▶ YOUR ASSIGNMENT:
Using the material below, return exactly the lines between the one holding "Check Hide Purchased Assets option" and the one holding "Image resolution: width=2048", inclusive, and no others.

▶ INPUT RECORDS:
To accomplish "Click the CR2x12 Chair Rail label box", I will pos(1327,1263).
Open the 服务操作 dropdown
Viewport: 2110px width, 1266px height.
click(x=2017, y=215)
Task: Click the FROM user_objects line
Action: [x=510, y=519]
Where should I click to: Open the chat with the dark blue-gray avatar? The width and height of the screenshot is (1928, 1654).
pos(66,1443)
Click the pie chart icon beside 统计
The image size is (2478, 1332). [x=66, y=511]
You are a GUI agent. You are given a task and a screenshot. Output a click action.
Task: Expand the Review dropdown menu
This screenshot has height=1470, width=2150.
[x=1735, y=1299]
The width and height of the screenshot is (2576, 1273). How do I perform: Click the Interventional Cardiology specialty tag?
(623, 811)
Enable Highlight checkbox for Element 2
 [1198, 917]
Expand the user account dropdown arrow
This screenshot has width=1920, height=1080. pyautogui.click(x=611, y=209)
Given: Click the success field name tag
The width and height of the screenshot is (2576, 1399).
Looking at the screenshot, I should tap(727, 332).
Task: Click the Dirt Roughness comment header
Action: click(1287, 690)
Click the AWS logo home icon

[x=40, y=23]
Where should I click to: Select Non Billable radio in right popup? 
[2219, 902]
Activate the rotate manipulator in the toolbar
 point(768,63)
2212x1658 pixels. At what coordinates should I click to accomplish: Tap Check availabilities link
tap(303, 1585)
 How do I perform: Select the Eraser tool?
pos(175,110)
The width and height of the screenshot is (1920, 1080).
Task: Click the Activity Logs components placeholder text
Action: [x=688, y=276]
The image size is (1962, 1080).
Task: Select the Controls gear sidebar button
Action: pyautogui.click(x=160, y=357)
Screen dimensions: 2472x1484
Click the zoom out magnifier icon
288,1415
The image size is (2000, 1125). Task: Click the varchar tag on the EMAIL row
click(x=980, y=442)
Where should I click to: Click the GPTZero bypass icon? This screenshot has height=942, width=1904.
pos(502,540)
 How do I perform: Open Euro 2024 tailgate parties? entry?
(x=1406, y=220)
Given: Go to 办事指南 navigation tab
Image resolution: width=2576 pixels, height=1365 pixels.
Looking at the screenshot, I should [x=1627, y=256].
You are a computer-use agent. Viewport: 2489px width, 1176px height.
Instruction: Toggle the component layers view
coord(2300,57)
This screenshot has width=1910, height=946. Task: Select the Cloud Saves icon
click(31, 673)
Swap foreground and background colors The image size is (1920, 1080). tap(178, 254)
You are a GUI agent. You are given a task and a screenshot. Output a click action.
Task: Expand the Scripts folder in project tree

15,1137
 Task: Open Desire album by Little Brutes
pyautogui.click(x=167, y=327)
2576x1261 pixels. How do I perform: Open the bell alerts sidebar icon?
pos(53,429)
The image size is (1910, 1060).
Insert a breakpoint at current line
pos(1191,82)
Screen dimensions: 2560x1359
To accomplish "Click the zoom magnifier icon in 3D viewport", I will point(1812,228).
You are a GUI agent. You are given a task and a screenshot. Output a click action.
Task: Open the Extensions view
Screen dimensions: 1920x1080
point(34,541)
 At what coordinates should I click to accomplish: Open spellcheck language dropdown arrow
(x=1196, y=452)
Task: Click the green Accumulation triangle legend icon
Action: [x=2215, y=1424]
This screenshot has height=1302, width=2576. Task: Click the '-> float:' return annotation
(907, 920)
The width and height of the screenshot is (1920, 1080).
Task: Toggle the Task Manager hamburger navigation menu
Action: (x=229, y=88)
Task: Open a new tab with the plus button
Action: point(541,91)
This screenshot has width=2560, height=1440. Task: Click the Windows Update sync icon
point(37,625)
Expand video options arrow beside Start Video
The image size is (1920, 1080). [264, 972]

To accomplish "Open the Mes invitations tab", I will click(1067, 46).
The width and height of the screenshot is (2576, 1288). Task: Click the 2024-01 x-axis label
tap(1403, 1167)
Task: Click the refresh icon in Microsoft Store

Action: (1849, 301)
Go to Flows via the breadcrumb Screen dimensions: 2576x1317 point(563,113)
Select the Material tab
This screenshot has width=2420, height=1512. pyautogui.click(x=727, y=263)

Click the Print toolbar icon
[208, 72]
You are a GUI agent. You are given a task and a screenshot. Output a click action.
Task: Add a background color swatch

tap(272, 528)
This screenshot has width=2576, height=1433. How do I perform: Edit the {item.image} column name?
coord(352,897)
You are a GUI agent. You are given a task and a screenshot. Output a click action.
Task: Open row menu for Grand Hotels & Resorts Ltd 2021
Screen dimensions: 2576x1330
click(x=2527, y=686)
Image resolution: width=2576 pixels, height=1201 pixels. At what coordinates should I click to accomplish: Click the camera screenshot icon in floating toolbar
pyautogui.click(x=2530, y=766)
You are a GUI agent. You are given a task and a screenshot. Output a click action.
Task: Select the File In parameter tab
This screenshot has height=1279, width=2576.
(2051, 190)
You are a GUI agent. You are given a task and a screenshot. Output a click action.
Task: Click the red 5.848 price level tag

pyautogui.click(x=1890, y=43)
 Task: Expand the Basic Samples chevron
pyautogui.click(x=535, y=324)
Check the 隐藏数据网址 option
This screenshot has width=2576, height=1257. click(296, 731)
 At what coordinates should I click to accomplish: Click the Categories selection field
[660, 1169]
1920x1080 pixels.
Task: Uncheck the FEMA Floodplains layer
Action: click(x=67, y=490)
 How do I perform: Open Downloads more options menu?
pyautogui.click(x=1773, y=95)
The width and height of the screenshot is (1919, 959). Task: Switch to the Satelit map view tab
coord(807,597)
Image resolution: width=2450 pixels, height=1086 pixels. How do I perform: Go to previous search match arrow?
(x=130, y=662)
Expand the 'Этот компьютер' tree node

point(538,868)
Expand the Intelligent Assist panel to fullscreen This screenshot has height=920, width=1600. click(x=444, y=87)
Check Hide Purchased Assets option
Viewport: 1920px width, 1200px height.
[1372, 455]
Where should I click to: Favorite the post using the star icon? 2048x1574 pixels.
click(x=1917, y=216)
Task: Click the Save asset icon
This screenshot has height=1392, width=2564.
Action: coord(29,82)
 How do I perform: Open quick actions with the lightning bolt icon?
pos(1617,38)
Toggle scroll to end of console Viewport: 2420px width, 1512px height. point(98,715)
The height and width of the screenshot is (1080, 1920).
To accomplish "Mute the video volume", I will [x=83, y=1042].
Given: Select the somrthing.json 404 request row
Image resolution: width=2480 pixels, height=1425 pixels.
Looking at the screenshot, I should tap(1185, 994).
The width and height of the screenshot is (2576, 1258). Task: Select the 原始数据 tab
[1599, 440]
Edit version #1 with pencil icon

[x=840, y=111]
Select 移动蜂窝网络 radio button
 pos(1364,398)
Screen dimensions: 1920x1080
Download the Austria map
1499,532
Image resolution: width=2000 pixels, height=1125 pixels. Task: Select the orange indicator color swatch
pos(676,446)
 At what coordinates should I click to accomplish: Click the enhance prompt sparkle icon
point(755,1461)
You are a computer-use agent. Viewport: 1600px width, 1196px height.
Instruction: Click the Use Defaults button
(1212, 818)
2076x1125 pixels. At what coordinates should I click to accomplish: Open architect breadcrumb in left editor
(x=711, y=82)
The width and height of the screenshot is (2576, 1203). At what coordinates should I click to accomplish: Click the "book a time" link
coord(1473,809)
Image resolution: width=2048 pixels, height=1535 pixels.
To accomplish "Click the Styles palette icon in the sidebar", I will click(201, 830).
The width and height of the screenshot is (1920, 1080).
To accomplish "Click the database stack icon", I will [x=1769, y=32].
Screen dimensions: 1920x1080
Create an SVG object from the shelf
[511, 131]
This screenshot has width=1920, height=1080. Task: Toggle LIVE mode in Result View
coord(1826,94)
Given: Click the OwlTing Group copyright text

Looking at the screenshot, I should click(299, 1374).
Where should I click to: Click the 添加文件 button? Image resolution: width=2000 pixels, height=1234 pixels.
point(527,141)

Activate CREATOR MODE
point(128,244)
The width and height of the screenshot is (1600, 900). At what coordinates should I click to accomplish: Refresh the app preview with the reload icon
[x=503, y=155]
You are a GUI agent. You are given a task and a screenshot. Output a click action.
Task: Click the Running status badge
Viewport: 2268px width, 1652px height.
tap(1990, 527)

▶ RESPONSE TO THIS TASK:
Check Hide Purchased Assets option
Viewport: 1920px width, 1200px height.
[1372, 455]
Where should I click to: Favorite the post using the star icon? 2048x1574 pixels.
click(x=1917, y=216)
Task: Click the Save asset icon
This screenshot has height=1392, width=2564.
Action: coord(29,82)
 How do I perform: Open quick actions with the lightning bolt icon?
pos(1617,38)
Toggle scroll to end of console Viewport: 2420px width, 1512px height. point(98,715)
The height and width of the screenshot is (1080, 1920).
To accomplish "Mute the video volume", I will [x=83, y=1042].
Given: Select the somrthing.json 404 request row
Image resolution: width=2480 pixels, height=1425 pixels.
Looking at the screenshot, I should tap(1185, 994).
The width and height of the screenshot is (2576, 1258). Task: Select the 原始数据 tab
[1599, 440]
Edit version #1 with pencil icon

[x=840, y=111]
Select 移动蜂窝网络 radio button
 pos(1364,398)
Screen dimensions: 1920x1080
Download the Austria map
1499,532
Image resolution: width=2000 pixels, height=1125 pixels. Task: Select the orange indicator color swatch
pos(676,446)
 At what coordinates should I click to accomplish: Click the enhance prompt sparkle icon
point(755,1461)
You are a computer-use agent. Viewport: 1600px width, 1196px height.
Instruction: Click the Use Defaults button
(1212, 818)
2076x1125 pixels. At what coordinates should I click to accomplish: Open architect breadcrumb in left editor
(x=711, y=82)
The width and height of the screenshot is (2576, 1203). At what coordinates should I click to accomplish: Click the "book a time" link
coord(1473,809)
Image resolution: width=2048 pixels, height=1535 pixels.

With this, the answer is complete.